▶ **THE DATA**
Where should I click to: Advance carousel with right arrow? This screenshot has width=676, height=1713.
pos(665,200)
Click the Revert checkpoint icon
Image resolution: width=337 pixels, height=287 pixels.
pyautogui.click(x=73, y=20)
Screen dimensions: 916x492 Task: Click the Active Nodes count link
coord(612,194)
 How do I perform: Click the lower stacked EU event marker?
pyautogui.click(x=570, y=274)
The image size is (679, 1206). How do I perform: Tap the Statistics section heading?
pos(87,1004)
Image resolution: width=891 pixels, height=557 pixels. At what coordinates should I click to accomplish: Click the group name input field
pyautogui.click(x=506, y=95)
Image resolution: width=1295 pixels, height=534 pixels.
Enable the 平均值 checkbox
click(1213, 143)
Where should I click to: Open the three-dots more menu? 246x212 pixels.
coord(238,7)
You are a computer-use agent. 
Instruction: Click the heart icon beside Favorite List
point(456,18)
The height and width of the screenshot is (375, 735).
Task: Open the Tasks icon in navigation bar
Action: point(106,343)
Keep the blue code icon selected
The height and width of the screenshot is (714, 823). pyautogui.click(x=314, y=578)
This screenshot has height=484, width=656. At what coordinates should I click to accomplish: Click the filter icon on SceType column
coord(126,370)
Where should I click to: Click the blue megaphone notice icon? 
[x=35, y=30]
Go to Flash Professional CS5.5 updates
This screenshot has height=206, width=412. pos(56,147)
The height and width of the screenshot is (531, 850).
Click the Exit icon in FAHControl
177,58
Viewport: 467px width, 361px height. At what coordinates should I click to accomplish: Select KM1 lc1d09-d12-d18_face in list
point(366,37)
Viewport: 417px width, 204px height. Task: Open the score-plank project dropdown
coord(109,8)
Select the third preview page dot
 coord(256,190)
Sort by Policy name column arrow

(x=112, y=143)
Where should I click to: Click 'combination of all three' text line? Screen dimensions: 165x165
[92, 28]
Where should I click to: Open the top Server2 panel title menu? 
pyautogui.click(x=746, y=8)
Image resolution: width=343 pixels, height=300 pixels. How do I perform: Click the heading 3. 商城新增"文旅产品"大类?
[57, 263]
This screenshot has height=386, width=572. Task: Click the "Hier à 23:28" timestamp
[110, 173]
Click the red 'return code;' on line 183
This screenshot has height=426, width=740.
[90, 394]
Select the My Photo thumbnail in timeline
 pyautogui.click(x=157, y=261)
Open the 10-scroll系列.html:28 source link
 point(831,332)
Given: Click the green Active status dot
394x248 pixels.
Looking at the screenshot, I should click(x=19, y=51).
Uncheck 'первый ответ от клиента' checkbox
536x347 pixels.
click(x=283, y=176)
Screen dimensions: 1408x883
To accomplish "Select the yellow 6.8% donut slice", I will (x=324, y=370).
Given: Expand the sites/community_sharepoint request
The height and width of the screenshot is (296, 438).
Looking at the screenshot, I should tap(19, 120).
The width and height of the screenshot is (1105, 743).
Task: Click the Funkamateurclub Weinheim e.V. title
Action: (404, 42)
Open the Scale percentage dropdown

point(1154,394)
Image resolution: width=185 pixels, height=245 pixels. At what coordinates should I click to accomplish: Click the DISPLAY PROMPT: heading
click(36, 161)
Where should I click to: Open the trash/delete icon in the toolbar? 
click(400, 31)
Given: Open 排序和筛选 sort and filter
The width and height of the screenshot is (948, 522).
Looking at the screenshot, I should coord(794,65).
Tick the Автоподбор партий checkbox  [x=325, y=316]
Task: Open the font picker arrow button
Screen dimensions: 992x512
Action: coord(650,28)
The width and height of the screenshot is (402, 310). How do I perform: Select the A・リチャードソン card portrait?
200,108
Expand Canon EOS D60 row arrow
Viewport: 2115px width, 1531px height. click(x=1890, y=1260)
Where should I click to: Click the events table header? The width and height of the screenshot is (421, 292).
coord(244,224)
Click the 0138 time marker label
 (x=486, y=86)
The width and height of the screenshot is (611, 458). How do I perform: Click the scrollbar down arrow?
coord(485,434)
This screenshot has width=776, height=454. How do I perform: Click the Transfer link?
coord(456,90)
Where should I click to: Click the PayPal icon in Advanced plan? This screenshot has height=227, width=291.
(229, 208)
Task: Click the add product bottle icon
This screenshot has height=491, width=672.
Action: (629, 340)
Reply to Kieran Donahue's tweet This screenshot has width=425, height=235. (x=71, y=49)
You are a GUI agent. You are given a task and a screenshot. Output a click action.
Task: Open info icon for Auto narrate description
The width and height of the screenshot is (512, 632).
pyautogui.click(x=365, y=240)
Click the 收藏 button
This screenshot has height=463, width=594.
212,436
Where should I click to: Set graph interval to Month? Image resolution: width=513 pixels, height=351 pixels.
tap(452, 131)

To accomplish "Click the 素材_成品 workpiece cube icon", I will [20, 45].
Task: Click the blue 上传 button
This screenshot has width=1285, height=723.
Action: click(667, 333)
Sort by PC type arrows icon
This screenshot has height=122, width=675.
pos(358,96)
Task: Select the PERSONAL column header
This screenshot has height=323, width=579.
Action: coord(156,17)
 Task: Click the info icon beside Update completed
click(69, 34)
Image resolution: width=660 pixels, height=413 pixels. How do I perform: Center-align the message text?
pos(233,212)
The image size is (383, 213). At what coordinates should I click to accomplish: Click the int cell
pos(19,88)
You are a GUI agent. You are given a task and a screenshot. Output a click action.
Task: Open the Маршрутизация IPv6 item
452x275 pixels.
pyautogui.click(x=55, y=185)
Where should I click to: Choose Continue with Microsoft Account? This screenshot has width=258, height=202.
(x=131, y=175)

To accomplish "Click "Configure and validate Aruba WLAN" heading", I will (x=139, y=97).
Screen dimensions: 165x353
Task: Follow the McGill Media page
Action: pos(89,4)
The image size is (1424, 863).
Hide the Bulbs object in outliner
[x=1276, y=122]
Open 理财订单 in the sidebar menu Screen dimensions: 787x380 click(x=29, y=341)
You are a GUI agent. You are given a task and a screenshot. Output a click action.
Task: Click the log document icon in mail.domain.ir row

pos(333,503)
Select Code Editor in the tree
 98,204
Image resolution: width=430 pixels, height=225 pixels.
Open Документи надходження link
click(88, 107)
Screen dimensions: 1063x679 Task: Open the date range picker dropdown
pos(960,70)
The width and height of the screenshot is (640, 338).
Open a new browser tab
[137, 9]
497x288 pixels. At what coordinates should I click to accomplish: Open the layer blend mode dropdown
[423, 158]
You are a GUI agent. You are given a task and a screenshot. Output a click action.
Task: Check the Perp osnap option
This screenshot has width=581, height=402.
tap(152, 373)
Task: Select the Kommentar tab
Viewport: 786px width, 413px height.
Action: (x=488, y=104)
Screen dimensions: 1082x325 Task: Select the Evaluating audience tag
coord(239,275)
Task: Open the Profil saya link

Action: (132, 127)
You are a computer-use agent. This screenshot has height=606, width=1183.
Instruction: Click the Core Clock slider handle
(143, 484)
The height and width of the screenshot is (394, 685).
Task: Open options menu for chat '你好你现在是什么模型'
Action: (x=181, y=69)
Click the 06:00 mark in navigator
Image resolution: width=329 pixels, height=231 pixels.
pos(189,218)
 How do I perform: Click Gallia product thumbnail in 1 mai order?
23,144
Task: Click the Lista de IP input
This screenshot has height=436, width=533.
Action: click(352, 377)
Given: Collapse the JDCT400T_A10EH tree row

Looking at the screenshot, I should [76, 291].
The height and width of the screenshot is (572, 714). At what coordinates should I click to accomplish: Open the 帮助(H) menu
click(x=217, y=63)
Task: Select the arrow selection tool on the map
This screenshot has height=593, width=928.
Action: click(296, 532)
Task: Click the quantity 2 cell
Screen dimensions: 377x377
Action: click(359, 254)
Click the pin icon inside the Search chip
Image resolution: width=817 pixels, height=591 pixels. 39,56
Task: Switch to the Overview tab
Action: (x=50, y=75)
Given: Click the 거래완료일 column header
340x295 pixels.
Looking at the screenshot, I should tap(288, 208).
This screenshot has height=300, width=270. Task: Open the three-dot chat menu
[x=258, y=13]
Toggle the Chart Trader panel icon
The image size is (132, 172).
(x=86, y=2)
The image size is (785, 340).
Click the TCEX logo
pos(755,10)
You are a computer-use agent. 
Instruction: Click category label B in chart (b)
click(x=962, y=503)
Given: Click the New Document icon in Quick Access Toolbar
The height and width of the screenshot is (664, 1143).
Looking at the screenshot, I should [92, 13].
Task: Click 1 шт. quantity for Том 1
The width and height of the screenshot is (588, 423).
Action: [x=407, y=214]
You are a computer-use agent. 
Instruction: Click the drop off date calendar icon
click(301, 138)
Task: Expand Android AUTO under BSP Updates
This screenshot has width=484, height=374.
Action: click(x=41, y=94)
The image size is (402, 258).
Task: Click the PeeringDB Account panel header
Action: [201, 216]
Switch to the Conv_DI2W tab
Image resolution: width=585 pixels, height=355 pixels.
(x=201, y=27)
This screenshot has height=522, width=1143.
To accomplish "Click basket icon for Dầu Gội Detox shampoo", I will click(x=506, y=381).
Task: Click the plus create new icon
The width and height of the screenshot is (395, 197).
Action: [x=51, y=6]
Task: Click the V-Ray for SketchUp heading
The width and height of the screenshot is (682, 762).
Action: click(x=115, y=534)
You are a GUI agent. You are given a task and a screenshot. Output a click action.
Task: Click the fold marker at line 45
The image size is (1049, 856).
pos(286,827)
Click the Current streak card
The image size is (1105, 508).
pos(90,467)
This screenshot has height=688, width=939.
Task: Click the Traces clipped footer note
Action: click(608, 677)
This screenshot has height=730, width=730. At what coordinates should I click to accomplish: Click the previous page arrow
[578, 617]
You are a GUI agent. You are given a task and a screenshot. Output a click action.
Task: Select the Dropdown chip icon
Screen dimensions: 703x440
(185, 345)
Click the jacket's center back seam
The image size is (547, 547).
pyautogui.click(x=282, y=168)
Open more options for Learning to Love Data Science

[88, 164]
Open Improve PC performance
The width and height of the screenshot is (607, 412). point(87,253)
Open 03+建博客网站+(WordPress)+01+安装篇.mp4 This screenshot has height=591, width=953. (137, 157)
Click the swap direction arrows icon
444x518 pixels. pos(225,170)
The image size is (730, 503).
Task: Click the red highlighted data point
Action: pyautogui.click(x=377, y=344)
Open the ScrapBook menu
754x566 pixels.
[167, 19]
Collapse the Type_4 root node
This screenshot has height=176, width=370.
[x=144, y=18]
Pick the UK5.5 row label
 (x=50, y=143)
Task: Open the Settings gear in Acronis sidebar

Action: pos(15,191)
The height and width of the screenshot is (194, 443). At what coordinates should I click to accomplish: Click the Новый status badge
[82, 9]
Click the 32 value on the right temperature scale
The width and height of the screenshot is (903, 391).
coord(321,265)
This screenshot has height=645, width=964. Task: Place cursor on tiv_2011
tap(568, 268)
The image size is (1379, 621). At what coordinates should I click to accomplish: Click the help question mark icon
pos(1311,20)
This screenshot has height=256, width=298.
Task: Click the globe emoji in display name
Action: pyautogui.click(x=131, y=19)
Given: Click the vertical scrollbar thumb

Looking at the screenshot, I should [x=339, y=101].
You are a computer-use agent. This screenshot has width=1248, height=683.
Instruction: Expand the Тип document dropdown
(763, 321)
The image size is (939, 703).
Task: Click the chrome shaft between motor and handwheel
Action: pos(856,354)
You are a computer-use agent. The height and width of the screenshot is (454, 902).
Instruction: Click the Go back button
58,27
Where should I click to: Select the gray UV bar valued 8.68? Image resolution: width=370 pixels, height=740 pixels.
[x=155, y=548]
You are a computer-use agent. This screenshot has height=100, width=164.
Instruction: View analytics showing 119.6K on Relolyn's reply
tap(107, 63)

▶ **YOUR INSTRUCTIONS**
From the material above, retype precisely the lines between the line holding "Screen dimensions: 377x377" and the line holding "Task: Click 1 шт. quantity for Том 1", inclusive, and nothing beyond them.

▶ **SOLUTION BELOW**
Screen dimensions: 377x377
Action: click(359, 254)
Click the pin icon inside the Search chip
Image resolution: width=817 pixels, height=591 pixels. 39,56
Task: Switch to the Overview tab
Action: (x=50, y=75)
Given: Click the 거래완료일 column header
340x295 pixels.
Looking at the screenshot, I should tap(288, 208).
This screenshot has height=300, width=270. Task: Open the three-dot chat menu
[x=258, y=13]
Toggle the Chart Trader panel icon
The image size is (132, 172).
(x=86, y=2)
The image size is (785, 340).
Click the TCEX logo
pos(755,10)
You are a computer-use agent. 
Instruction: Click category label B in chart (b)
click(x=962, y=503)
Given: Click the New Document icon in Quick Access Toolbar
The height and width of the screenshot is (664, 1143).
Looking at the screenshot, I should [92, 13].
Task: Click 1 шт. quantity for Том 1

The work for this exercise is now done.